Parent - - By Roland Rösler (****) Date 2009-10-10 03:21
I can follow your thinking!
But the thinking is dangerous. With Reagan USA becomes an overwhelming armed state! Reagan hasn´t to show his strength, everybody was awed! After Reagan some think tanks thought, we have to make more profit with our overhelming army! And the pressure becomes greater and when there was a good reason (2001/09/11), Bush junior made it! Iraq!!?? This wasn´t wise! You know it from chess: a threat is better than to do it!
And Mr. Putin has to fight at his national borders! All border states of Russia are interested in NATO!? Are the NATO states interested in this states? Yes!! You see it in Georgia (and Ukraine)! Putin has a good legitimation to fight! And NATO states wash their hands!! Okay, some trouble, but maybe next time at an other place!
Where is the American President, who has to fight at his border? Cuba? Mexico? Canada?
Parent - - By Nelson Hernandez (Gold) Date 2009-10-10 11:49
What I know from chess is that to do it is better than a threat.
Parent - - By Banned for Life (Gold) Date 2009-10-10 18:54
Of course the Peace Through Strength concept is based on the reality that if you are capable enough, your reputation alone will get you through most situations. Case in point was the release of the 52 hostages from the Iranian Embassy on Reagan's inauguration day. The only change from the previous 444 days was that the Iranians were convinced that Reagan was less patient than Carter and maybe a little bit crazy.
Parent - - By Nelson Hernandez (Gold) Date 2009-10-10 23:40
So capability is not hardware as much as attitude.  Of course.  Obama is a lot like Carter, only even less effective in foreign policy and catastrophic in economics.  It's really hard to top Carter's incompetence but this guy is running at a world-record pace so far.  It is going to be a very long three-plus years.  Hopefully the mid-term elections will be a massive repudiation.  With a double-dip recession almost certain (given the major tax hikes that are going to slam into the economy) I think the prospects are good for a wipe-out election like 1994.
Parent - By Banned for Life (Gold) Date 2009-10-11 01:54
There are definitely advantages to getting your opponents to believe you might have a screw loose! :-)

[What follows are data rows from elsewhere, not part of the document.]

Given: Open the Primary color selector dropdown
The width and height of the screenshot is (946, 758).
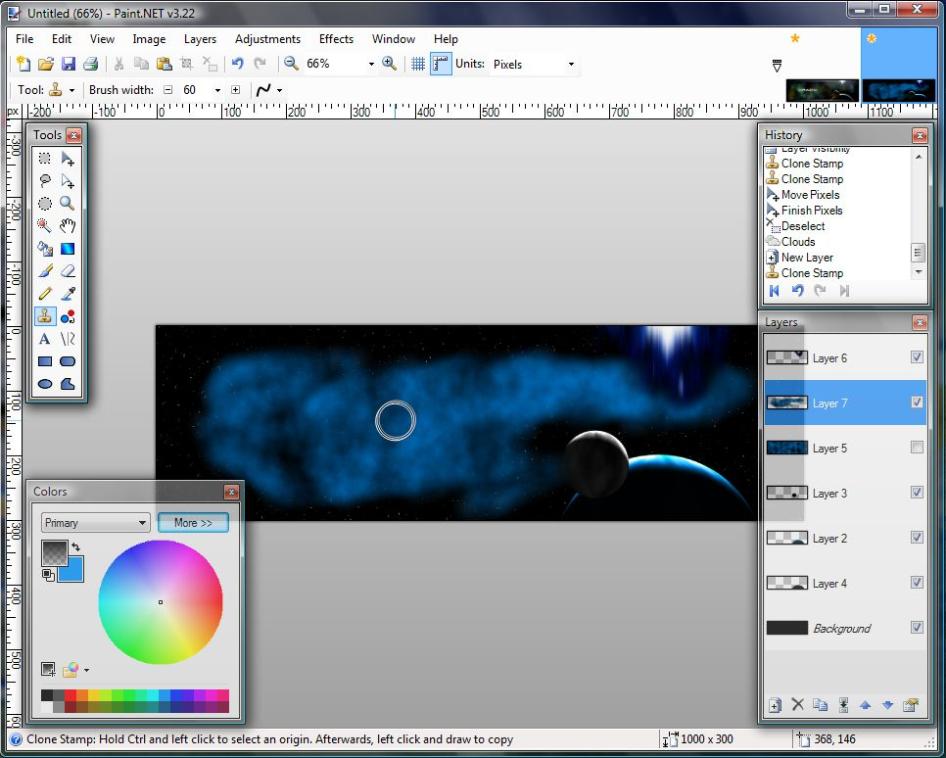Looking at the screenshot, I should (95, 523).
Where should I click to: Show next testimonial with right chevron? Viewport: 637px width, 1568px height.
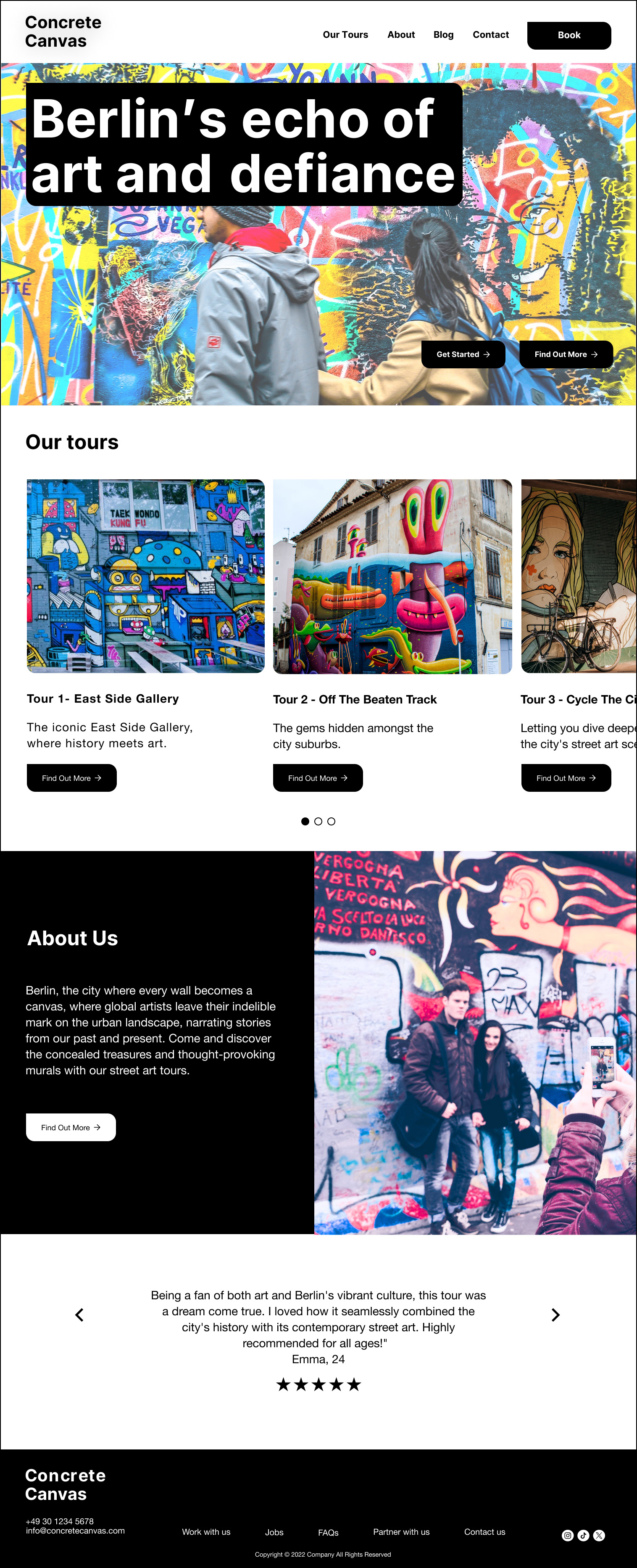(x=555, y=1315)
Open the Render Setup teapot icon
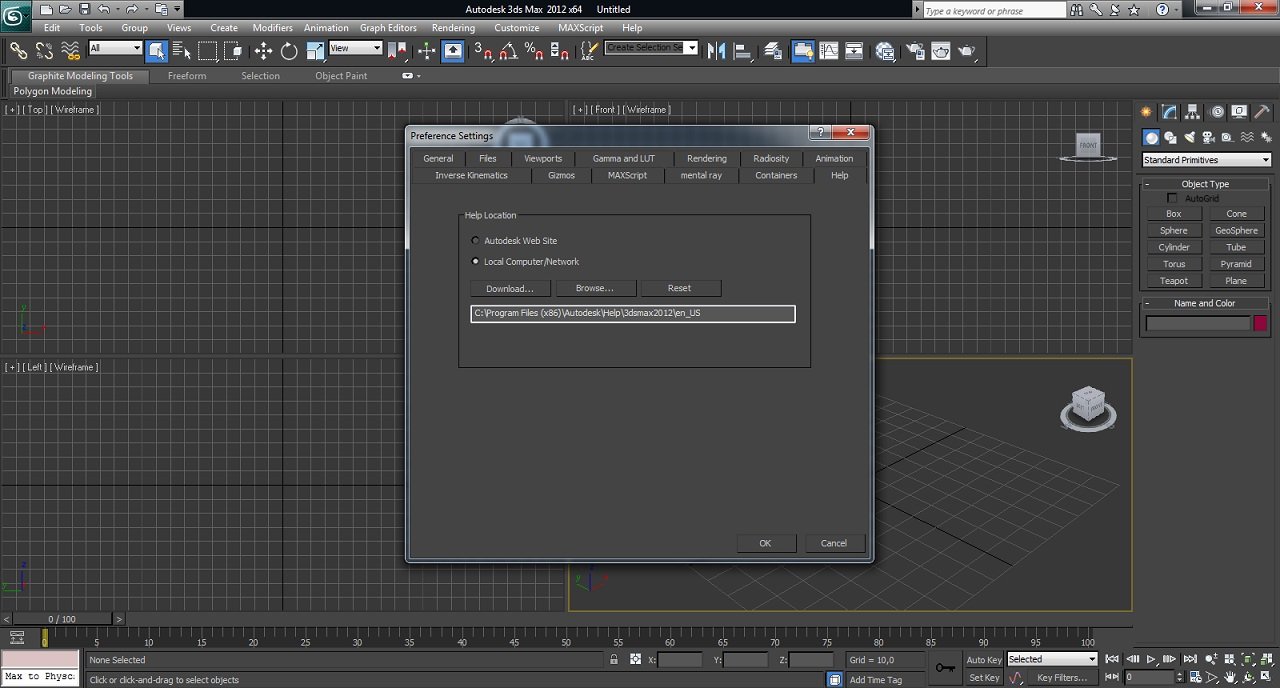 click(915, 51)
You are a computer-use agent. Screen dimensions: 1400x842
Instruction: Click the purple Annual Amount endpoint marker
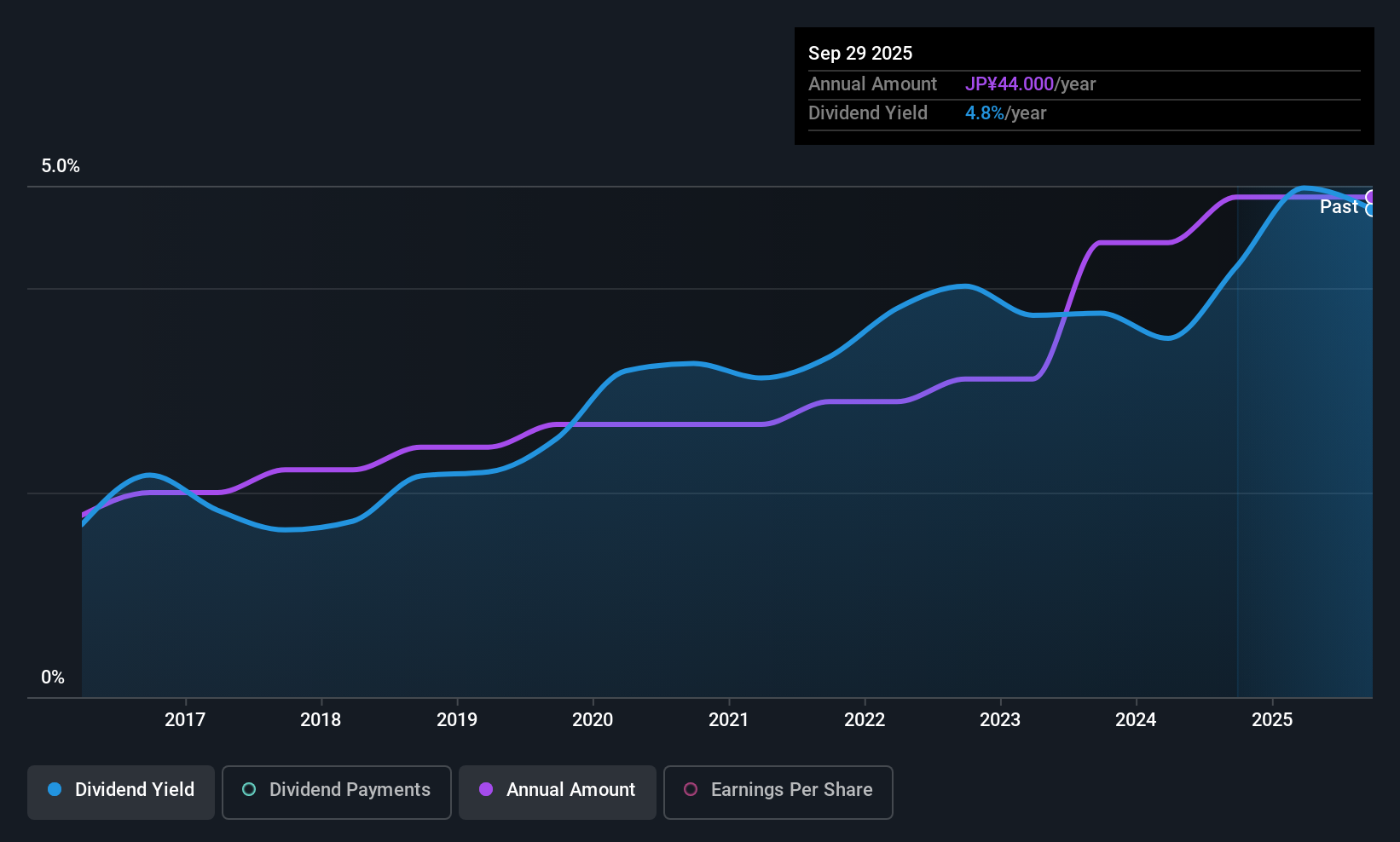1371,198
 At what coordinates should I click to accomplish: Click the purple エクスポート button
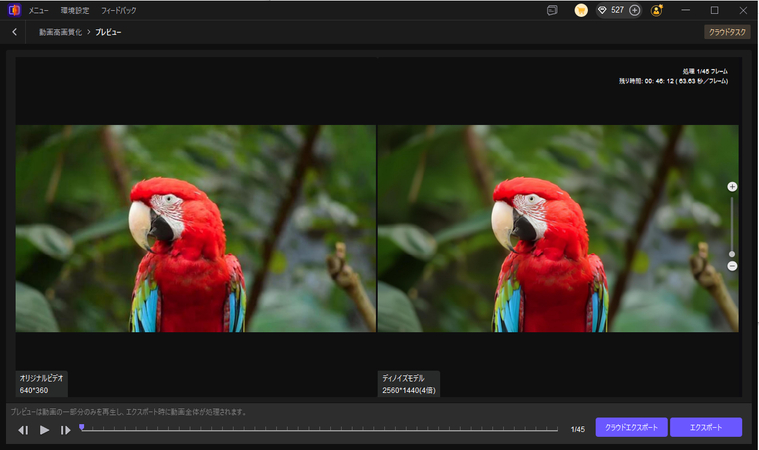point(706,427)
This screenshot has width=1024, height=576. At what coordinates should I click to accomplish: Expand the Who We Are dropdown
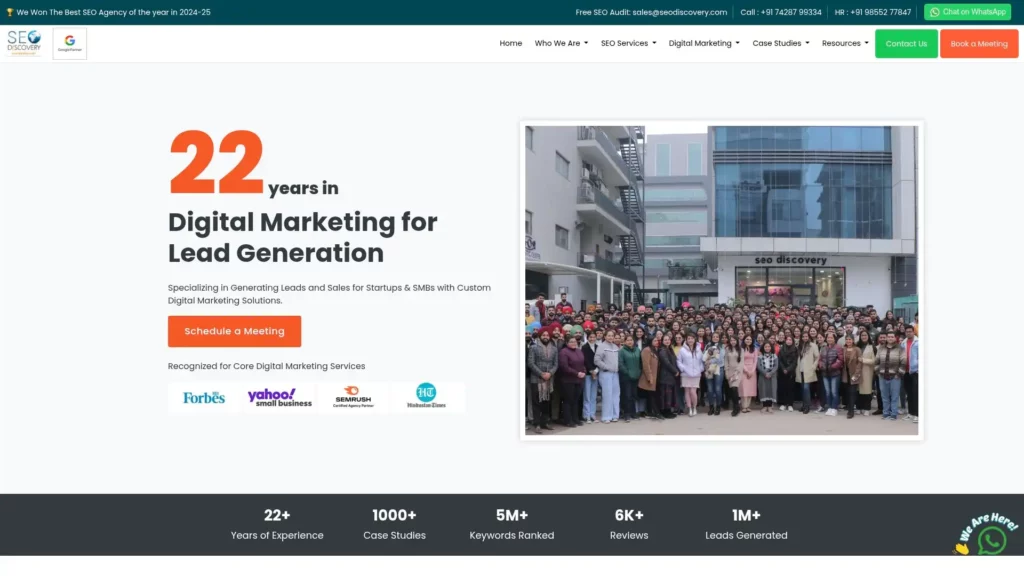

I think we will have massive inflation and massive interest rates to go along with our massive taxes. If everyone makes over $250K, it will be OK for everyone to pay higher taxes, right? I am just waiting for the malaise speech...
Parent - - By keoki010 (Silver) Date 2009-10-10 19:21
Do you think he'll pay taxes on his Nobel or wait till April?  :lol:
Parent - By Banned for Life (Gold) Date 2009-10-10 19:41
He will give the prize money as charitable contributions to far left groups.
Parent - By Quapsel (****) Date 2009-10-08 07:37

> My only worry is that in 10 years chess will no longer be interesting at all. In 10 years from now Rybka's cluter combined with a much stronger version of Rybka will be powerful enough to solve chess (or almost completely solve it) so chess as an interesting game will end. It will simply be the end of chess.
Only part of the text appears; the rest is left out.